Island of Bones(6)
Strickland went up to the couple and showed his badge. He watched their faces go from surprise to horror, then to interest. They started nodding, and moved away, gently kicking at the sand and whispering to each other.
Moved by his success, Strickland hurried on to another couple, then another, quickly building his team of curious volunteers.
Louis turned away and walked the beach, angling down toward the water, using a stick to search the debris. It occurred to him how strange it was that he had assumed the holes in the skull were the result of a pickax. That was the cop in him. A father had seen it differently.
He walked along, head down, stick poking the kelp. He was thinking of Roberta now and wondering why she had been so quick to take his dispassion for disrespect.
Like he had told her, he had seen bones before. He had seen the skeleton of a lynching victim lying in a shallow grave back in Mississippi. He had seen the bones of a murdered teenage girl laid out on an autopsy table.
It’s what’s left of a baby...
He had never seen a bone so small though. Maybe that’s why he had no answer for Roberta’s comment.
He looked down the beach. “Strickland! You find anything yet?” he called out.
“Nope,” the deputy yelled back.
“Keep looking.”
“I don’t think there’s —-”
“Keep looking.” Louis squinted out at the water. “Just keep looking, man.”
CHAPTER 4
The royal palms were still there. Seeing the towering trees lining McGregor Boulevard made him feel better somehow, as though the hurricane hadn’t really touched anything or anyone.
But Louis knew that wasn’t true. He could see that clearly now as he drove slowly down the boulevard toward downtown Fort Myers.
He had borrowed Strickland’s scooter and he kept it at a careful crawl, going up on swales and lawns to avoid the flooded streets and fallen tree limbs. It was oddly quiet, none of the usual traffic buzz, just the distant whine of chain saws or the chug-chug of generators.
Cars still sat abandoned in the street, and many trees were stripped or snapped, leaving homes baking in the hot sun, their windows blanked by big Xs of masking tape. The Buddha Bar and Grill, Giovanni’s Deli, the Market Cafe, they all still had their plywood up. Two days after Alina and Fort Myers still had a forlorn aura, like one of those whitewashed, fading rust-belt downtowns.
It was so hot it hurt to take a breath and the sky was a cruel bright blue. Power was still out in most neighborhoods, so people were outside, looking up at their battered roofs, dragging palm fronds to the curbs. Everyone was moving slowly. Except the kids. They were laughing, the big ones paddling canoes down McGregor, the little ones splashing in the water in defiance of mothers and health department warnings about snakes, rats, and microbes.
At the police station, Louis left the Vespa in a bike rack up near the door. He took a moment to run a hand over his sweating neck, looking at the empty parking lot. Normally, it was filled with green-and-whites, but every cop in the county was out on cleanup duty today. Even Strickland had been called in, but not before coming over to Louis’s cottage to tell him that Chief Horton wanted to see him.
They had news on the baby skull.
Louis was about to go in when the glass door opened and Al Horton came out, followed by a tall bald man in a suit.
“Kincaid!” Horton said, pulling up short. “Shit, I forgot you were coming in.”
“I got here as soon as I could. The roads —-”

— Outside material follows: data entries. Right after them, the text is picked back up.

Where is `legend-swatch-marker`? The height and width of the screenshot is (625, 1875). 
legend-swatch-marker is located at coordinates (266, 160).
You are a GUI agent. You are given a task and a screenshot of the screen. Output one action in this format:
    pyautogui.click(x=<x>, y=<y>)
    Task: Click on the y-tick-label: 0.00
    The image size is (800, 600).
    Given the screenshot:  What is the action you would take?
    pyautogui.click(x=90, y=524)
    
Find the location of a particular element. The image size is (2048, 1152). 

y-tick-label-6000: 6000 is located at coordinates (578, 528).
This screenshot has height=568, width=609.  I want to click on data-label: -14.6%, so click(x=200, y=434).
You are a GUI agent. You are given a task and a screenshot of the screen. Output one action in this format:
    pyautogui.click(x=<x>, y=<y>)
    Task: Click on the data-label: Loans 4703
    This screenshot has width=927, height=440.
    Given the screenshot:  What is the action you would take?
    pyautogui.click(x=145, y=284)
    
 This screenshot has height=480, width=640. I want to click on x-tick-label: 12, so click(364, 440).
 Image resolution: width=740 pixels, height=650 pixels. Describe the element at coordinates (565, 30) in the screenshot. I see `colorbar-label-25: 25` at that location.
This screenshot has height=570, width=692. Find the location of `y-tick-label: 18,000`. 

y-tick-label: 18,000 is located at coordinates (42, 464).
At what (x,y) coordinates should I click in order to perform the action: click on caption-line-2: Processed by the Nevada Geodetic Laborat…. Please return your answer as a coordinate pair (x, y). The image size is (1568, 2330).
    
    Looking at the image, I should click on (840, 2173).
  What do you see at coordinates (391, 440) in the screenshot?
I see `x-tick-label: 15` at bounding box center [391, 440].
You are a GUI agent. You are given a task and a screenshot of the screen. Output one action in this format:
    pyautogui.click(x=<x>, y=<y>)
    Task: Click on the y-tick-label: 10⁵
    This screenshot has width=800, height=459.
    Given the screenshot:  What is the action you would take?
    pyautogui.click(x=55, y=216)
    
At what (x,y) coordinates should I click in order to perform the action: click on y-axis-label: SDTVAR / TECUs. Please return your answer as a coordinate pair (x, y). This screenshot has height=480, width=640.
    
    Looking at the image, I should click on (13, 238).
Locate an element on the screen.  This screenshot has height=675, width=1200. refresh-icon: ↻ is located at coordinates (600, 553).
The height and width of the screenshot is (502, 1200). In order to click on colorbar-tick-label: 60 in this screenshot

“Yeah, yeah, I know.” Horton ran a hand over his unshaven jaw. He looked harried and tired. “Listen, it’ll have to wait. Mel and I gotta get going.”
Louis looked to the man in the yellow-tinted sunglasses and black suit, the name Mel itching his brain. He had heard through the grapevine that Horton had hired a new chief of detectives, some guy from Miami. He had also heard that bringing in an outsider had caused grumbling in the department.
“What about the skull?” Louis asked Horton.
“Later. I got a body washed up in some mangroves out in the sound,” Horton said, easing by.
“A body? Can I ride along?” Louis asked.
Horton stopped, running a hand roughly over his brush cut as if that might keep the brain neurons from shorting out. “Yeah, come on. We’ll talk on the way,” he said. “Meet you there, Mel.”
The detective glanced at Louis through his yellow lenses and turned away. He headed toward his car, a patrolman hustling after him. Louis noticed the detective catch the uniform by the shoulder and order him to drive.
Louis followed Horton to a white Crown-Victoria. “That your new guy?” he asked, nodding toward the other car.